The “extract” Function in R
Package: tidyr
Purpose: To extract substrings from a character vector based on a regular expression pattern.
General Class: Data Reshaping
Required Argument(s):
data: The data frame containing the column to extract from.
col: The name of the column to extract from.
regex: The regular expression pattern to use for extraction.
Notable Optional Arguments:
into: The names of new columns to create to store the extracted substrings.
remove: Whether to remove the original column after extraction. The default is TRUE.
Example (with Explanation):
# Load necessary packages
library(tidyr)
# Create a sample data frame
data <- data.frame(
ID = 1:3,
Name = c("John Doe", "Jane Smith", "Bob Johnson")
)
# Extract the first and last names from the 'Name' column
# The tidyr package is explicitly given because my system used...
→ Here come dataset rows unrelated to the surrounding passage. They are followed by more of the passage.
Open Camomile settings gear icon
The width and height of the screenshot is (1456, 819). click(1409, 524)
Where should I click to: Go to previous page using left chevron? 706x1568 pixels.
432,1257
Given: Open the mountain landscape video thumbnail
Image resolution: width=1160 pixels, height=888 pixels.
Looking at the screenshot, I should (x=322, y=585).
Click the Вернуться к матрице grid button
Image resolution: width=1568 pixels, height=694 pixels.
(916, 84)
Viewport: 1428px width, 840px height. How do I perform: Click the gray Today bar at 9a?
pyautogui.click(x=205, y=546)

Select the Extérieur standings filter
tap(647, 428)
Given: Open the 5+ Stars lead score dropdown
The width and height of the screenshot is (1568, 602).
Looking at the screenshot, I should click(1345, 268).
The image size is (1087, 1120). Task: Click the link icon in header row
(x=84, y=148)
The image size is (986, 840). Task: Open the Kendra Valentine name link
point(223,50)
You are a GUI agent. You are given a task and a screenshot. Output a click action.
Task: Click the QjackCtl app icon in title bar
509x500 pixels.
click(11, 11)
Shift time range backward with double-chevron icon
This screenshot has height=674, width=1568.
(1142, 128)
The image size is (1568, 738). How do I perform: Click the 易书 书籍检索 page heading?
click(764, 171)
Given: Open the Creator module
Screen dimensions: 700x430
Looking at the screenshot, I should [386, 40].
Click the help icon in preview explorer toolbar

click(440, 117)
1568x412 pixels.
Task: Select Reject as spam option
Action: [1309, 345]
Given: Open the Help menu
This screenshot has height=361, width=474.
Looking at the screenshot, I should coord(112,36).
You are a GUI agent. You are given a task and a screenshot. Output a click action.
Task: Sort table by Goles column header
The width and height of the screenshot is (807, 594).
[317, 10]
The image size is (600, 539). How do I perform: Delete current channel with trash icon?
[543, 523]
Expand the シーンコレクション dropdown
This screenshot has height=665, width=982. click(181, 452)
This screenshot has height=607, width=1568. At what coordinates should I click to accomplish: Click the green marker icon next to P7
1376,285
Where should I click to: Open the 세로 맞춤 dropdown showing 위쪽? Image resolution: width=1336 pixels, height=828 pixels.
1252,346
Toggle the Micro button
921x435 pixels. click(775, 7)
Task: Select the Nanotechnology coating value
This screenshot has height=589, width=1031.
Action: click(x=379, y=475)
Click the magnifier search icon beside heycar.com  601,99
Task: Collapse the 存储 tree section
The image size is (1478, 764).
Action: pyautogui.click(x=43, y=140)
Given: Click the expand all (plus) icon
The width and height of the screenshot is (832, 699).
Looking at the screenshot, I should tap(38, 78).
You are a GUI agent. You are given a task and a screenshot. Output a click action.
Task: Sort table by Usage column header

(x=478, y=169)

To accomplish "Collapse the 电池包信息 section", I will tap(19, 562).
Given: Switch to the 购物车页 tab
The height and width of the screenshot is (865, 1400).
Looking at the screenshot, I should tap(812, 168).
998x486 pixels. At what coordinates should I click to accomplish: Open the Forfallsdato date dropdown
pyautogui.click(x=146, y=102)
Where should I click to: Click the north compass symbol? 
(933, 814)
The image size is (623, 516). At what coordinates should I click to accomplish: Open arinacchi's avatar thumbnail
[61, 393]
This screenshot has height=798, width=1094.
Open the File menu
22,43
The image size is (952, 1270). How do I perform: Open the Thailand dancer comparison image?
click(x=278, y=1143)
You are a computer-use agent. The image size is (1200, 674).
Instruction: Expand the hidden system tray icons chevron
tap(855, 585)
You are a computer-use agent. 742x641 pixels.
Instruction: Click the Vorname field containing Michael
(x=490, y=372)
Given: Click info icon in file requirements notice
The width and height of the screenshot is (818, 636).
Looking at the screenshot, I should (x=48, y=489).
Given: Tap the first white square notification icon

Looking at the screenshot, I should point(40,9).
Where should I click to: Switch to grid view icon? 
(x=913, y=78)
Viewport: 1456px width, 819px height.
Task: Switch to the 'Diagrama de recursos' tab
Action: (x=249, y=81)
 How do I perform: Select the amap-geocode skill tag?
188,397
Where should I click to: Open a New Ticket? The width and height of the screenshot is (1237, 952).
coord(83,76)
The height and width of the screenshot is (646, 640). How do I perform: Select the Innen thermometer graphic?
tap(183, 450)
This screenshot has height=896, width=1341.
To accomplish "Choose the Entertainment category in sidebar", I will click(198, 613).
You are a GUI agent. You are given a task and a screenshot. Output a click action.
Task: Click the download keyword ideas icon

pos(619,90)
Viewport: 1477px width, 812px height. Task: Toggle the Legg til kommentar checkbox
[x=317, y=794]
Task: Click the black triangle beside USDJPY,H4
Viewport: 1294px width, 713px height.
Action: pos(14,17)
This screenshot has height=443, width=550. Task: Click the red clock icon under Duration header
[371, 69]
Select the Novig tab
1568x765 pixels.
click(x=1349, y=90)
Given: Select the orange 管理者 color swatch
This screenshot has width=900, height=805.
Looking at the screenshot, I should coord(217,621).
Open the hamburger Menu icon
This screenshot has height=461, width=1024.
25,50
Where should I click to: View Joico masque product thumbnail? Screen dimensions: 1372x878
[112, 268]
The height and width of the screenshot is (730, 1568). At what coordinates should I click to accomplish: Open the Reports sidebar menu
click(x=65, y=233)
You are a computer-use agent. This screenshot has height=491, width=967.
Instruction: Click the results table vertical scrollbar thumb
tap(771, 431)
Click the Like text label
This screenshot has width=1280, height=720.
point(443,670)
# the extract function from the wrong package by default.
result <- tidyr::extract(data, col = Name, into = c("First_Name", "Last_Name"), regex = "(\\w+) (\\w+)")
# Display the result
print(result)In this example, the extract function from the tidyr package is used to extract the first and last names from the ‘Name’ column in the sample data frame data. The regular expression pattern "(\\w+) (\\w+)" is used to capture two groups of word characters representing the first and last names. The extracted substrings are stored in new columns ‘First_Name’ and ‘Last_Name’. The result is a new data frame result containing the extracted first and last names.